Laparoscopy: The laparoscopic sterilization, which is in vogue today can be risky and dangerous in the hands of a novice. It is all too easy to become so much fascinated by the new procedure that one disregards the interest, concern and the future of the patient. It can lead to an injury to any abdominal organ or the blood vessel or induce cardiac arrest. Recanalization and reversibility is not easy, when the tubes are cut or ligatured.
Vasectomy in the male: If it is carried out in haste and without an adequate thought and preparation, it is likely to result in sepsis, tetanus, sexual neurosis and impotency. Deaths due to sepsis and tetanus have occurred in the past. It has at times caused suspicion and marital discord among married couples. Men with guilt complex or weak unstable mind often attribute their inability to perform normal sex relation to vasectomy.
Most of the methods of family planning are still in the experimental stages and are expected to be perfected after prolonged study and evaluation. They are known to increase the liability to complications- at times fatal. A strict and constant check on these methods and their effects on the individual must be enforced. Before employing or prescribing any contraceptive measure, screening for V.D. can be rewarding.
Conditions that are likely to arouse the suspicion of V.D. are: vaginal or urethral discharge, frequency and burning urination, the skin and mucous membrane lesions, lymph node enlargement, history of repeated abortion or miscarriage in the second half of pregnancy, one child sterility, arthritis, conjunctivitis in infants within first 10 to 15 days of their birth etc. These should prompt one to investigate; for, in many cases, venereal disease is by no means always apparent or at once evident.
Trichomonas vaginalis: Trichomonas vaginalis causes an inflammation of the female genital tract, while it may cause no symptoms but exists in the genital tractof the male partner. It is wise, therefore, to examine and treat both the partner simultaneously.
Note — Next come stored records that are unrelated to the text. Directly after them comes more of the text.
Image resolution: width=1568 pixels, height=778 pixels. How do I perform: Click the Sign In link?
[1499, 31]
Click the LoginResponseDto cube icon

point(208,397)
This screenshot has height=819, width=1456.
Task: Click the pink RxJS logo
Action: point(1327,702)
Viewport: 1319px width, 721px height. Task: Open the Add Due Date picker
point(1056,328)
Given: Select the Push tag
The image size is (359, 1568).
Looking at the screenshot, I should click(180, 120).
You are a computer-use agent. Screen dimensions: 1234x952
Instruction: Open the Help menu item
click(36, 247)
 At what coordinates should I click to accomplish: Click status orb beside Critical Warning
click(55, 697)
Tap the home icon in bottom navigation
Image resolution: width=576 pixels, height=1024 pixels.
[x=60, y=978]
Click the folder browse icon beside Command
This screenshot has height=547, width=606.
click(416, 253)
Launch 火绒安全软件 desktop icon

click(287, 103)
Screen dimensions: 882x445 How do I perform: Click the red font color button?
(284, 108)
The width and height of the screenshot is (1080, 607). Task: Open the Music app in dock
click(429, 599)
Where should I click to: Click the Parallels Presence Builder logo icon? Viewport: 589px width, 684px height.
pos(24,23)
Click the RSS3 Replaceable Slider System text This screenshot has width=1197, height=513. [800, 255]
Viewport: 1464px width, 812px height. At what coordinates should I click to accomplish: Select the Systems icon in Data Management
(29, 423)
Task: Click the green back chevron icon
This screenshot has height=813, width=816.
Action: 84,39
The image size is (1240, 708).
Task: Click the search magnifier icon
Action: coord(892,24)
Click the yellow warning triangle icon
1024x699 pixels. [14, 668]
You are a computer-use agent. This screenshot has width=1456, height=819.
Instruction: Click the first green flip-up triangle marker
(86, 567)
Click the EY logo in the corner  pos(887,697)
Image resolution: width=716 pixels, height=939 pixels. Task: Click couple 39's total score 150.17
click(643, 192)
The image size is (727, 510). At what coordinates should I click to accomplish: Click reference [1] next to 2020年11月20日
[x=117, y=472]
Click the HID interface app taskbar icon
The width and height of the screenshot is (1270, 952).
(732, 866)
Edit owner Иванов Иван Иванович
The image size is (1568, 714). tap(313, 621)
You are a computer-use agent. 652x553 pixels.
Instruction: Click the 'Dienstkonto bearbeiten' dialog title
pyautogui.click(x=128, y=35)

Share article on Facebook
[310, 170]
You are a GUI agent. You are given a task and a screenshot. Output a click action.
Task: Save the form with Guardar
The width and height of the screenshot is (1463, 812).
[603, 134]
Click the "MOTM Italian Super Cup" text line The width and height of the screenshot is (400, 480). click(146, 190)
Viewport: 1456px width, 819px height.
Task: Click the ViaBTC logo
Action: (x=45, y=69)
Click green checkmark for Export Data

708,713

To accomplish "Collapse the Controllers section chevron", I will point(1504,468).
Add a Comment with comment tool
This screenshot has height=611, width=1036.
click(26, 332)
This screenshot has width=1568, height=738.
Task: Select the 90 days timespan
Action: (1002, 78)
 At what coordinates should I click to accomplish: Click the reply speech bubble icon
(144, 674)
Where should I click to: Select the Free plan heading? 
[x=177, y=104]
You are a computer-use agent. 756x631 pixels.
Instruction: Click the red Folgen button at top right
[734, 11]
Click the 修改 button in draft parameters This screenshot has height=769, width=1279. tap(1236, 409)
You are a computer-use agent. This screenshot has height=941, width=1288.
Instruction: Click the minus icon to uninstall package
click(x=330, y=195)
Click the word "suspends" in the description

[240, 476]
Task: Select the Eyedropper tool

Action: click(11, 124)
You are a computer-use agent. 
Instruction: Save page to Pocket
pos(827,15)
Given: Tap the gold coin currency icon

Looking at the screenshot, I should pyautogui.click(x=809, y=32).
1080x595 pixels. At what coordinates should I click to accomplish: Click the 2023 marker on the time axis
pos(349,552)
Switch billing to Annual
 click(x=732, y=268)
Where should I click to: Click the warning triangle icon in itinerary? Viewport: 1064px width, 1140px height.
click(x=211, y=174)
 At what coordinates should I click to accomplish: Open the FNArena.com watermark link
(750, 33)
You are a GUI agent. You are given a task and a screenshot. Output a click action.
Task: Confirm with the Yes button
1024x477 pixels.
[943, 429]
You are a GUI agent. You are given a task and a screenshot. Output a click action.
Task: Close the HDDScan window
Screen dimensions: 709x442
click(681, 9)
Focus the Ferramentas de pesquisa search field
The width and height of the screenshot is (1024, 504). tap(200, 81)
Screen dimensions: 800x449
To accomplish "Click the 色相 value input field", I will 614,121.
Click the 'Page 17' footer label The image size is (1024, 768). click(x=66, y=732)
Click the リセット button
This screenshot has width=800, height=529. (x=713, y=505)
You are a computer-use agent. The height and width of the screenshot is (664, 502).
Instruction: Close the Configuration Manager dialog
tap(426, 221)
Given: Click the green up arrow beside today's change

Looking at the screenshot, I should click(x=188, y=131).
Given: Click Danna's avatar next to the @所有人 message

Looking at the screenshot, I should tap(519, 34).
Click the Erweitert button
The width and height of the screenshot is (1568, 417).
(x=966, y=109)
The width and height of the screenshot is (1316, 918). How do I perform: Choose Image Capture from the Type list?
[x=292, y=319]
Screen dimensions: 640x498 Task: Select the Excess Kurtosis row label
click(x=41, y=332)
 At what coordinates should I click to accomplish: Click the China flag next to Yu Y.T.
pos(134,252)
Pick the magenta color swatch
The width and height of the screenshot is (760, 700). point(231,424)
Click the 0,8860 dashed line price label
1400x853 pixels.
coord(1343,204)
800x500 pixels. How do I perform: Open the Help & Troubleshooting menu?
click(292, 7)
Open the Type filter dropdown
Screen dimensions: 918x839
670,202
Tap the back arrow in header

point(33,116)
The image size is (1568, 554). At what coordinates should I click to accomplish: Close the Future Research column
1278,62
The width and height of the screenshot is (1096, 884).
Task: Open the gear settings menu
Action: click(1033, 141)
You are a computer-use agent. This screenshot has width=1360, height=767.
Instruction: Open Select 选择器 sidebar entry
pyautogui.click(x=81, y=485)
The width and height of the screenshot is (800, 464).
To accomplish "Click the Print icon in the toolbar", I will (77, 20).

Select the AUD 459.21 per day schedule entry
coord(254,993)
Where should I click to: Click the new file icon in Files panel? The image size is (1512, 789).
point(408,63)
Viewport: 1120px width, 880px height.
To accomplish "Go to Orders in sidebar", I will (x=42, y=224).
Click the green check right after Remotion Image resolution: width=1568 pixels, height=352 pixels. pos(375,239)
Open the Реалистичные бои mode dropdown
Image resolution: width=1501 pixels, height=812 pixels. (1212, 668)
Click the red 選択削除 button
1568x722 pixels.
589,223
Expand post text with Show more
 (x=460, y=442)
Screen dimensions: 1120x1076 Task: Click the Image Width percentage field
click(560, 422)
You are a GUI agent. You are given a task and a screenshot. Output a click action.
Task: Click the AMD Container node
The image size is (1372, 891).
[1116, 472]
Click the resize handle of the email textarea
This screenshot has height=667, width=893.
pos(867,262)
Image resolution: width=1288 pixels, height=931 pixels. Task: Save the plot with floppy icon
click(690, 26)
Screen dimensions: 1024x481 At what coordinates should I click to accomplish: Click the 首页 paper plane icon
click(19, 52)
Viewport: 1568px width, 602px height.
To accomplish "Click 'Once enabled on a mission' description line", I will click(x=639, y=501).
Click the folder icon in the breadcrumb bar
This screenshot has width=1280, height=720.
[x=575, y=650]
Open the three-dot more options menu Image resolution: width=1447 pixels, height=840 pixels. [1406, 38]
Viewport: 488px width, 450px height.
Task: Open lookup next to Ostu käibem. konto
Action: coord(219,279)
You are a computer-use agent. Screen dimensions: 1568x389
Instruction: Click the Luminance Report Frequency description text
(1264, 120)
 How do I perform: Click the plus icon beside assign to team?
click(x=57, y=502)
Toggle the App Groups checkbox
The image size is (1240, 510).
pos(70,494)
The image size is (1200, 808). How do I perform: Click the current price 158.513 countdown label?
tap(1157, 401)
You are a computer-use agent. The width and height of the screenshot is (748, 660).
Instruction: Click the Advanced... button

The writer believes firmly that both the venereologic and the family planning concepts are not mutually exclusive and that the two methodologies are applicable simultaneously for the mutual benefit. Enormous and convincing advantages can be in sight from such a co-operation. This dominant concept must cast a flood of light on the subject. For the sake of stress a repetation may be permitted, that if candidates for family planning are routinely probed for V.D. and their sexual partners investigated, it would be of immense benefit not only to the two teams but also to the community at large. It would reduce chances of spread of infection and complications; at the same time, it would hasten the control of V.D., which makes the most challenging demand on a doctor, who ought to stand up to the task with determination.